La réponse à cette variation du champ magnétique se trouverait 1 220 kilomètres sous notre pied : le cœur de la Terre. Nous vivons sur la croûte. En dessous, se trouve le manteau et, si l’on s’enfonce encore davantage, on trouve le noyau, qui se divise en deux. Le noyau externe est composé de fer liquide, bouillant et tourbillonnant, provoquant l’effet dynamo à l’origine du champ magnétique. Si l’on plonge encore plus profondément, on trouve le noyau interne, solide quant à lui.

Ce dernier n’a pas toujours existé en cette forme.
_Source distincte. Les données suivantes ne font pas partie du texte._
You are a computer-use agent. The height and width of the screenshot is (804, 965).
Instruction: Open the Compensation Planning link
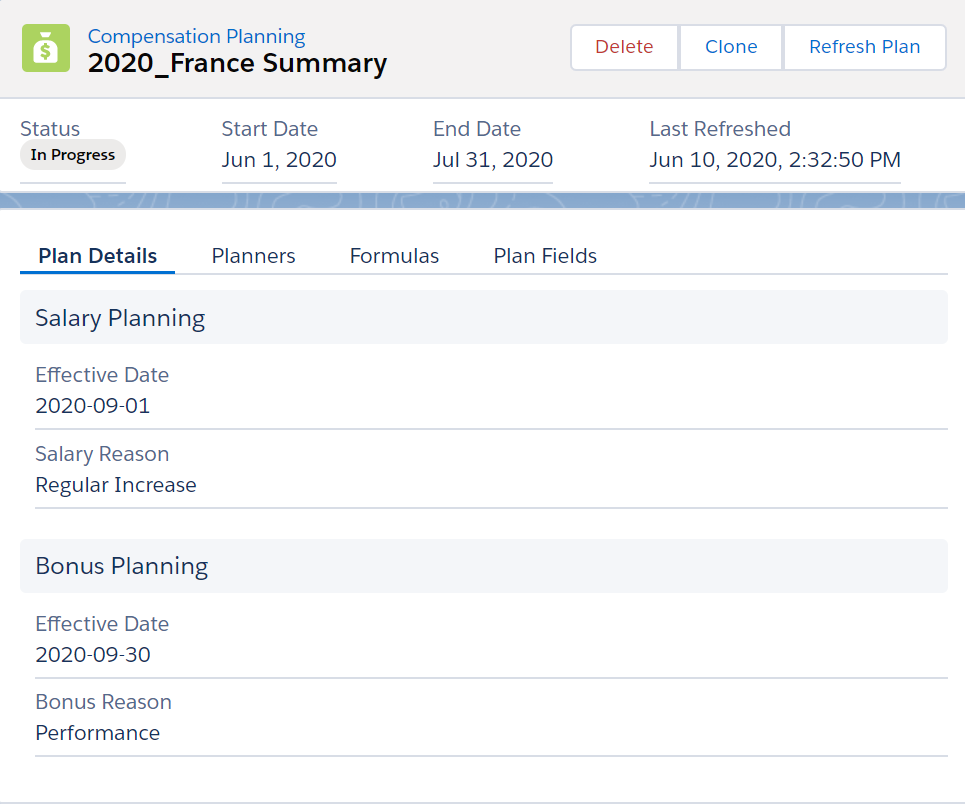[x=196, y=37]
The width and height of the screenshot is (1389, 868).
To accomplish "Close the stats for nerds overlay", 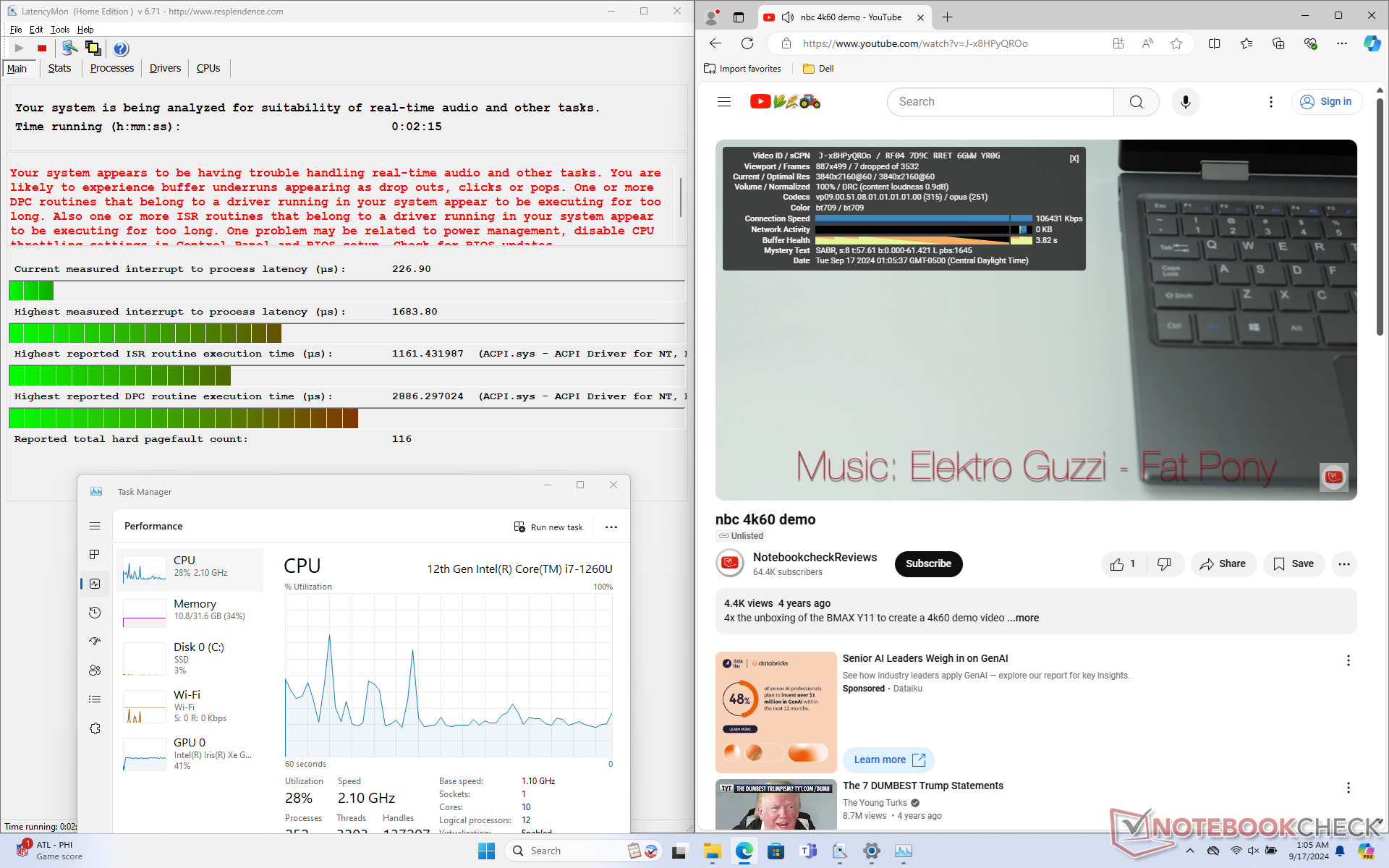I will coord(1074,158).
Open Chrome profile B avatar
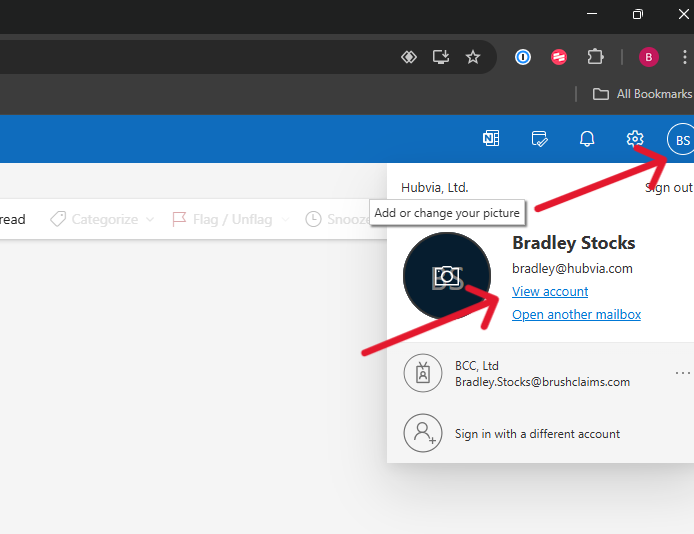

Des travaux publiés le 19 juillet 2022 dans Nature parviennent à dater plus précisément l’émergence du noyau interne solide, tout en démontrant alors qu’il y aurait un lien déterminant avec la reformation rapide du champ magnétique terrestre.

La graine, ou noyau interne solide, est la partie jaune vive au centre.  // Source : Wikimedia
La graine, ou noyau interne solide, est la partie jaune vive au centre. // Source : Wikimedia

Le champ magnétique de la Terre est lié au noyau

Les géologues ont pu dater le noyau terrestre grâce à de très anciens cristaux — du feldspath — qui, dans leur structure même, contiennent des sortes d’aiguilles magnétiques qui agissent comme des enregistreurs. Ainsi ces cristaux portent en eux une bonne part de l’histoire magnétique terrestre.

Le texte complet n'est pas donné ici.